Control and acquisition are coordinated through ZEISS SMART-SEM software v7.10+, which supports time-stamped trigger synchronization across SEM frame capture, EDS spectrum accumulation, and external potentiostat voltage/current logging. Raw datasets are stored in open-format HDF5 containers with embedded metadata (including applied potential, current density, timestamp, and detector gain settings). Automated batch processing pipelines enable quantitative tracking of particle coarsening, crack propagation velocity, and elemental intensity ratios (e.g., F/K or O/Li) over >1000 image frames.

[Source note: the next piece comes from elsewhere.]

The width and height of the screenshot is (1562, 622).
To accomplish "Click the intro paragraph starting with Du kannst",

Export modules comply with MIAME and FAIR data principles for integration into institutional LIMS or ELN platforms.

Applications

• Dynamic investigation of solid-electrolyte interphase (SEI) and cathode-electrolyte interphase (CEI) formation on LiCoO₂, NMC, and silicon anodes.
• In situ monitoring of dendrite nucleation and growth kinetics in lithium-metal and sodium-metal batteries.
• Corrosion mechanism studies of passive film breakdown on stainless steels and aluminum alloys in chloride-containing electrolytes.
• Real-time evaluation of electrodeposition uniformity and grain orientation evolution during pulse-reverse electroplating of Cu, Ni, and Co films.
• Multiscale degradation analysis in redox-flow battery electrodes under varying current densities and flow rates.

FAQ

Can this solution be used with non-ZEISS SEM platforms?
Yes—mechanical and electrical interfaces follow SEM industry standards (e.g., JEOL JSM and Thermo Scientific Apreo stages), though optimal performance requires ZEISS-specific beam alignment and detector calibration.
What is the maximum operating temperature range for the liquid cell?
The standard configuration supports ambient to 60°C; high-temp variants with Peltier-controlled stage (−20°C to 120°C) are available upon request.
Is EDS quantification reliable under liquid cell conditions?
Quantitative EDS is achievable using thin-window SDD detectors and Monte Carlo-based absorption correction models (e.g., DTSA-II), provided beam energy is maintained ≤10 kV to minimize substrate fluorescence interference.
How is electrolyte evaporation mitigated during long-duration imaging?
The MEMS chip incorporates micro-reservoir geometry and capillary confinement, limiting evaporation rate to <0.3 µL/h under continuous 5 kV beam exposure—validated via gravimetric mass loss measurement per ISO 11357-3.
Does the system support automated experiment sequencing?
Yes—SMART-SEM scripting engine enables programmable cycles of potential steps, dwell times, and image acquisition intervals, with conditional triggers based on current threshold crossing or time elapsed.